The city never sleeps and its incoming mayor says he won't either. Projected winner Eric Adams celebrated with two victory parties in Manhattan Tuesday night.

Adams told NY1 he plans to continue supporting New York City nightlife, which he called the "heart and soul" of the city. He said he'll also visit as many restaurants as possible, check in with overnight hospital workers and visit transit employees in the early morning hours.

"It's about this continuous city, and they too need to see their mayor," Adams said on "Mornings On 1."

The incoming mayor said he will be a man of action.

“I want to be considered a ‘GSD mayor’ — get stuff done,” Adams said.

"It’s time to end institutional poverty and inequalities in our city, and it’s time to stop being a city that’s too bureaucratic, too expensive and too difficult to do business in," he said.

Adams said the city is too dysfunctional, and that he will ask agency heads to find cost savings in their budgets, from 3% to 5%, without having any layoffs or furloughs.

"I think there's just too much waste and mismanagement, and I think in some cases fraud," Adams said.

Adams said he will work with the de Blasio administration as he transitions to City Hall to understand where funding is going and identify challenges.

On many issues, Adams will have to work with the new governor Kathy Hochul, who is a candidate for the position in the June Democratic primary.

They have both spoken highly of each other, and he even allowed her to speak at his victory party.

"And I'm looking forward to that partnership with governor Hochul and whomever is the governor in the years to come," Adams said.

Adams said he was disappointed with the relationship between former Gov. Andrew Cuomo and Mayor Bill de Blasio.

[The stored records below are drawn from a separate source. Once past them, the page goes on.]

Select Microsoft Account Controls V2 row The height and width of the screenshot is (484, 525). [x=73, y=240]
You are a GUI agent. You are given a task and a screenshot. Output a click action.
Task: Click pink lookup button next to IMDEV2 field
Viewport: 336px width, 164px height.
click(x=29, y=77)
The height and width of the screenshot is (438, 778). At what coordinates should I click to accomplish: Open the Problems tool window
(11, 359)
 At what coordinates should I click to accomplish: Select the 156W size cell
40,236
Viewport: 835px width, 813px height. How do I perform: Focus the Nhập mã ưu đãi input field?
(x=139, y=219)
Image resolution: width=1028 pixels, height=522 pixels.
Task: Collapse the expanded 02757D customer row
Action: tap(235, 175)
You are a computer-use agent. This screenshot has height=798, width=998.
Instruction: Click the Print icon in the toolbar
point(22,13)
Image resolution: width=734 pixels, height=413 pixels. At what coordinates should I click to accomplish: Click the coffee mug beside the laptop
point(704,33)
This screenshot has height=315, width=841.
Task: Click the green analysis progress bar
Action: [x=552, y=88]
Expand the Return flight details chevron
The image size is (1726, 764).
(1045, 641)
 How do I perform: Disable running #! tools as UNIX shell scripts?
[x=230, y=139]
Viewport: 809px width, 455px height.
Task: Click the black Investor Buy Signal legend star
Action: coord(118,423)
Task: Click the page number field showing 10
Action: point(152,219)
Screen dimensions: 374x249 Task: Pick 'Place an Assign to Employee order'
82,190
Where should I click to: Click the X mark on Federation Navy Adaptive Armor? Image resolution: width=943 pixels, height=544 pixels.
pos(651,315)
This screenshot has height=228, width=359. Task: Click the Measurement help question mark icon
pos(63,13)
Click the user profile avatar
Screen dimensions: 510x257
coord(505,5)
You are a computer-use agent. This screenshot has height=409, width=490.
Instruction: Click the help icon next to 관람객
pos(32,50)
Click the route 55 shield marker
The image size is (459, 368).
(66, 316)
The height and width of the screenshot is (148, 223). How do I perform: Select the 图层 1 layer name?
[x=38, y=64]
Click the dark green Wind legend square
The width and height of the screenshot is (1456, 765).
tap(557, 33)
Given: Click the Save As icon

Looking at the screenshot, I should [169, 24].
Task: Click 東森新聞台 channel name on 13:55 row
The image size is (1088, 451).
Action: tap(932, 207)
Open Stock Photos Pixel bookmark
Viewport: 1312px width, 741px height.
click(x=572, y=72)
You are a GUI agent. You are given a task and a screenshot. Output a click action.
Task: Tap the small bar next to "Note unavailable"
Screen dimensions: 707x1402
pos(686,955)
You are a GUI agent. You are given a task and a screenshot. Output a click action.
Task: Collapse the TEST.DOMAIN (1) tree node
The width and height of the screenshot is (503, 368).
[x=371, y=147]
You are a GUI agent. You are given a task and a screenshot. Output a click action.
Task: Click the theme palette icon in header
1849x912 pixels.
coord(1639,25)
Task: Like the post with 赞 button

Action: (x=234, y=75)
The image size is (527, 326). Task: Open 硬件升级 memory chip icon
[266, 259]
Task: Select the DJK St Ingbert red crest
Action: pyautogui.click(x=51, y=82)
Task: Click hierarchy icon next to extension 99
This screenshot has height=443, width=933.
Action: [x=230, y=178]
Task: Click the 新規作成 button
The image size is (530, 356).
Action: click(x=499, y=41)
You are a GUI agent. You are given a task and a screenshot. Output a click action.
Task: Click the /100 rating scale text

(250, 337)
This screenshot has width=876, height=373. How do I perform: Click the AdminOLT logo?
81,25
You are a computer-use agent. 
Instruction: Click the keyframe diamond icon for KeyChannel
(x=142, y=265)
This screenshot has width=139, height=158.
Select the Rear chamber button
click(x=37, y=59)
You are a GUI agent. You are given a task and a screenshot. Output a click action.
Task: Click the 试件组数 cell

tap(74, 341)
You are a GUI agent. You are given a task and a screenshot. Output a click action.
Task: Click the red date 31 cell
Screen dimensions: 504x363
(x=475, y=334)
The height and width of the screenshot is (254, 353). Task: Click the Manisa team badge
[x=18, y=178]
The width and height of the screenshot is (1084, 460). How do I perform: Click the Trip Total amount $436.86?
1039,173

"During the height of COVID, we saw chief executives at each other's throat. That was not acceptable," Adams said. "It's not going to happen with me and whoever is in that governor's chair — I'm going to have a spirit of cooperation."​

Now it's time for Adams to start putting together his governing team, at the same time the New York political scene moves to San Juan, Puerto Rico, for the next few days.